Segment Start: Data
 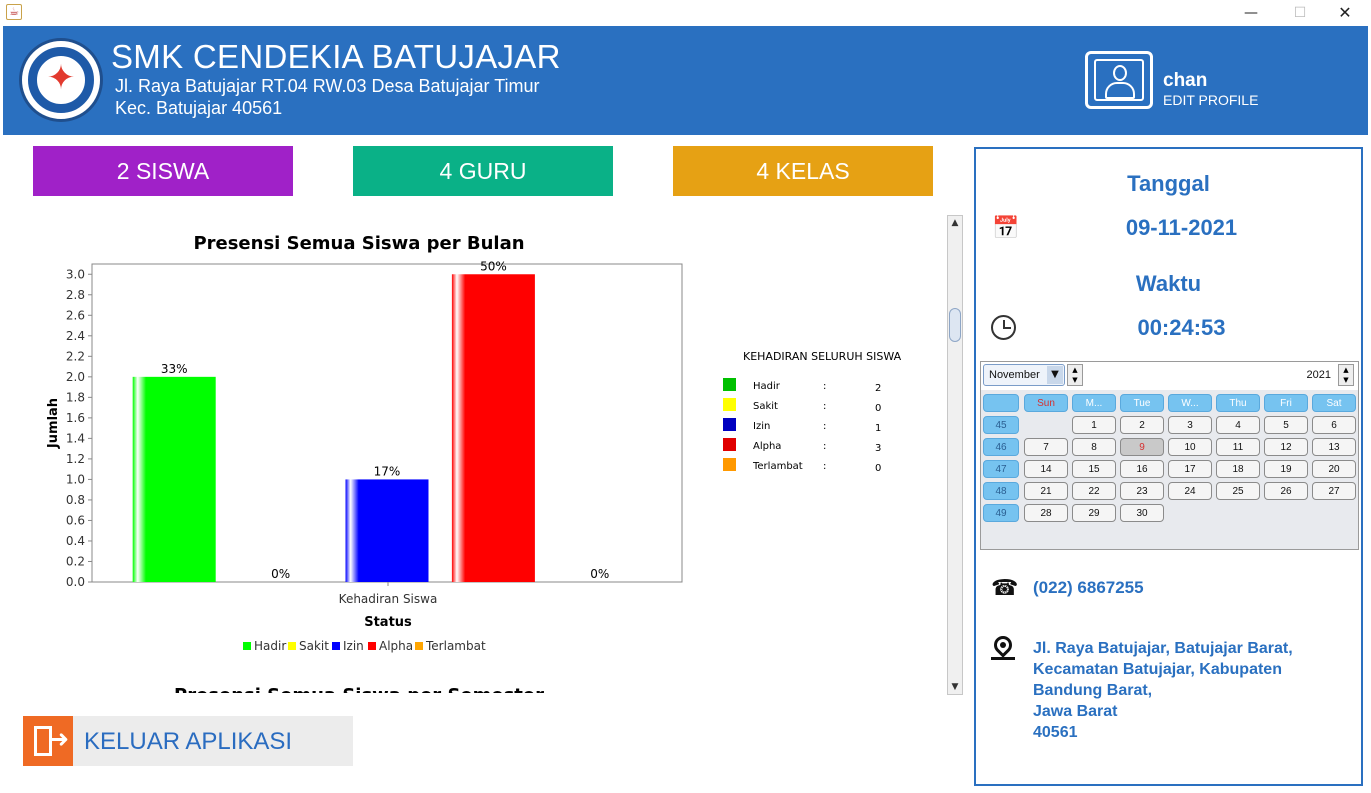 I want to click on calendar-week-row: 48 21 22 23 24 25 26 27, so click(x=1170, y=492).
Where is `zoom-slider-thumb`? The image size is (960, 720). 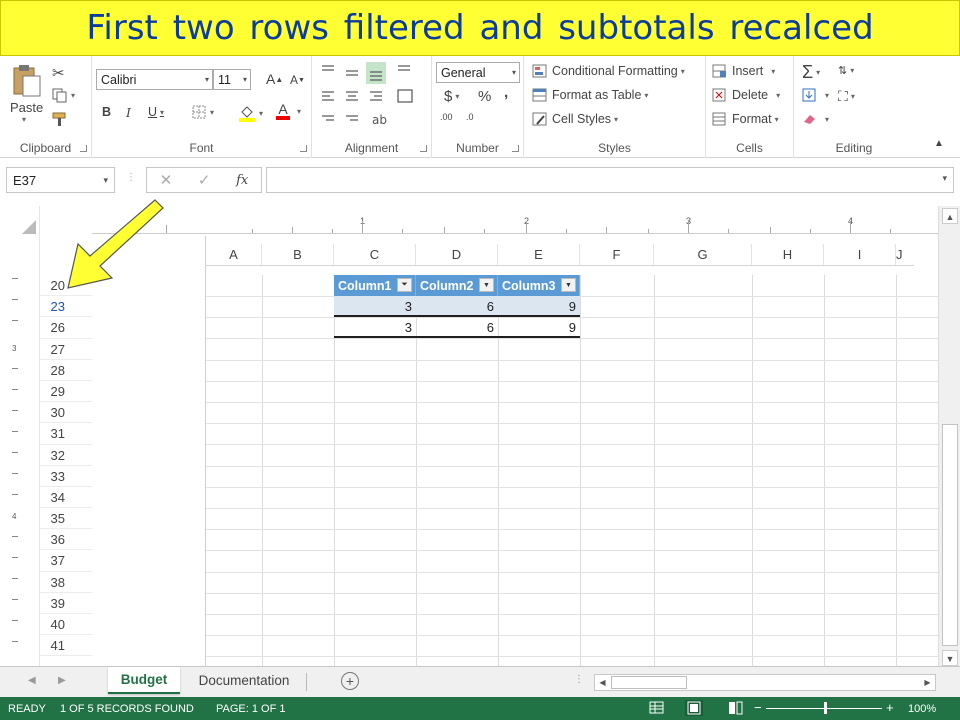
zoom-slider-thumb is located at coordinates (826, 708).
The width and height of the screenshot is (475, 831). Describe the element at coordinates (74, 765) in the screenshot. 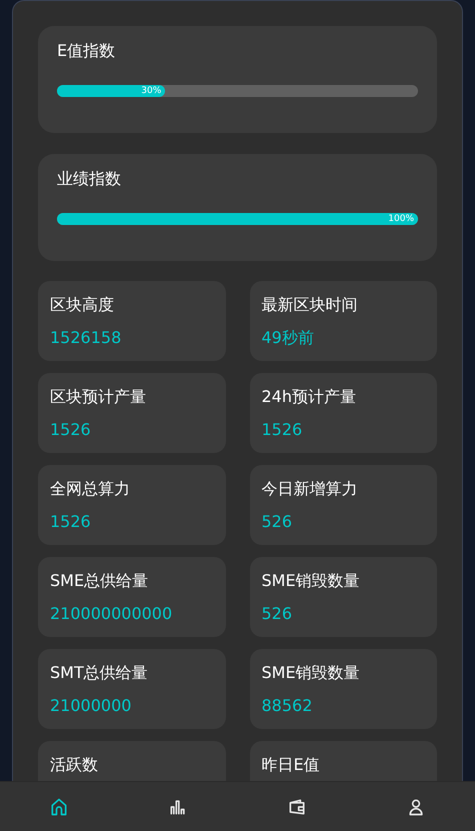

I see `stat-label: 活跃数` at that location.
Segment End: Data
Task brief -> Can you write out every one of the records above word for word, omitting the pictures?

Answer to the exercise ->
  I want to click on calendar-week-row: 48 21 22 23 24 25 26 27, so click(x=1170, y=492).
Where is `zoom-slider-thumb`? The image size is (960, 720). 
zoom-slider-thumb is located at coordinates (826, 708).
The width and height of the screenshot is (475, 831). Describe the element at coordinates (74, 765) in the screenshot. 

I see `stat-label: 活跃数` at that location.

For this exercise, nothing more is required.